Даниил Мордовцев - Великий раскол
Тихий весенний день клонится к вечеру. Но тени еще не удлинились настолько, чтобы защищать играющих от жарких лучей солнца. Девичьи голоса звенят на всю окрестность; им отвечают «парубоцькие» хоры с другой стороны, и воздух дрожит мелодиями…
— Да, недолго довелось проклятому Демке Многогришному веселить очи свои цветиками, что он вырастил на могиле моего мужа, покойного Ивана Мартыныча, — говорила задумчиво вдова Брюховецкая, прислушиваясь к пению молодежи и следя глазами за своим сынком Грицем, который играл с другими хохлятами недалеко от девичьего хоровода.
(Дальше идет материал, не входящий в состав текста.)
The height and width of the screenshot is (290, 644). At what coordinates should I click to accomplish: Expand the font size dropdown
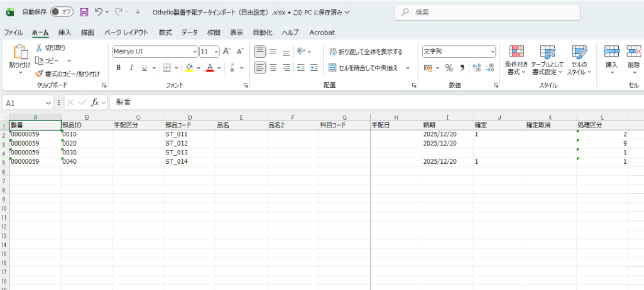[217, 51]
— Та так-таки, так, недовго, — отвечала Дорошенчиха, вскидывая на Оленушку своими серыми большими глазами из-под черных бровей «на шнурочку». — Козаки с того боку казали, що оце саме с середопостю старшина тогобочная, ливобережная, минуючи, же постереги змину того Демка Игнатенка Многогришного противко вашого московського царя, напали на Демка в ночи у замка батуринському на ложу, взяли его и звязали, як злодия, а потим уложили в виз, накрыли шкурою, мов кабана заризаного, и повезли на Москву… А вже ваша Москва никого не милуе, от сторонка! И як вы ии, Оленко, доси не забули, вашу темницю московську!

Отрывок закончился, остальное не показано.